I’m pushing the boundaries of how we approach people in hoping that with a few questions, and honest responses from these chosen random community members, accompanied by a more humble image, not at all like what you would see in a paper or magazine. The intention is for you to see them on a more personal level, and therefore see people in general in a different light.
That summarising someone by their most intense key emotions they have experienced at a point in their lives, should give you a more accurate idea of who they are, and their character as a person.
Allow you for a moment to understand they are human as you are, and feel the same level of feelings with intensity as you do, therefore create a deeper more connected bond than the normal five minute greeting. After these questions you know them more intimate and with understanding and with total absence of judgement.

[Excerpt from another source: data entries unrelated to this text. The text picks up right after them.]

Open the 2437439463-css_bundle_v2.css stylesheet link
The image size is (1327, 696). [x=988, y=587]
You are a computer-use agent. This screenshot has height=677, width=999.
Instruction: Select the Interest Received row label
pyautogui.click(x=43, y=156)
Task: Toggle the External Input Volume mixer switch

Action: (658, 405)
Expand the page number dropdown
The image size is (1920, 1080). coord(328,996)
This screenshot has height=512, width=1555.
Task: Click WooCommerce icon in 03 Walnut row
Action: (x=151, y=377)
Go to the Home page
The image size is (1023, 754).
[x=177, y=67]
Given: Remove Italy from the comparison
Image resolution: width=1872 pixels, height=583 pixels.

This experiment is designed to entice you to ask a random person these same few questions. Become friends with a stranger, prevent further assessing, or passing judgement, we have been programmed to perceive. Let’s shatter how things are done in this community and make the granite belt a closer family rather than neighbourhood. For an autistic mum to a daughter who is always under judgement and perception, this would be ultimate paradise. Maybe you want to ask someone you know very well, curious to see if you know them as well as you do? This is meant to provoke you into thinking and ask yourself about how you perceive people and what you feel yourself . How honest are you with sharing your hardships. It wasn’t easy for a lot of people to step forward with their stories but when they did. They knew that it was for them self as much as to help me with my cause because a small part of them was frustrated with being judged as well. Is that something you fear? Is this something you would yourself have the courage to do? Would you be one of my models if I had asked? Would you answer these questions and let your community hear your answers? Please applaud those that did, I feel they are incredibly brave and the cause was for the GRANITE BELT community as a whole to remember who we are and when we look out for each other what that’s really asking us to do. It means to love and care for our neighbour as we would love want them to love and care for ourselves.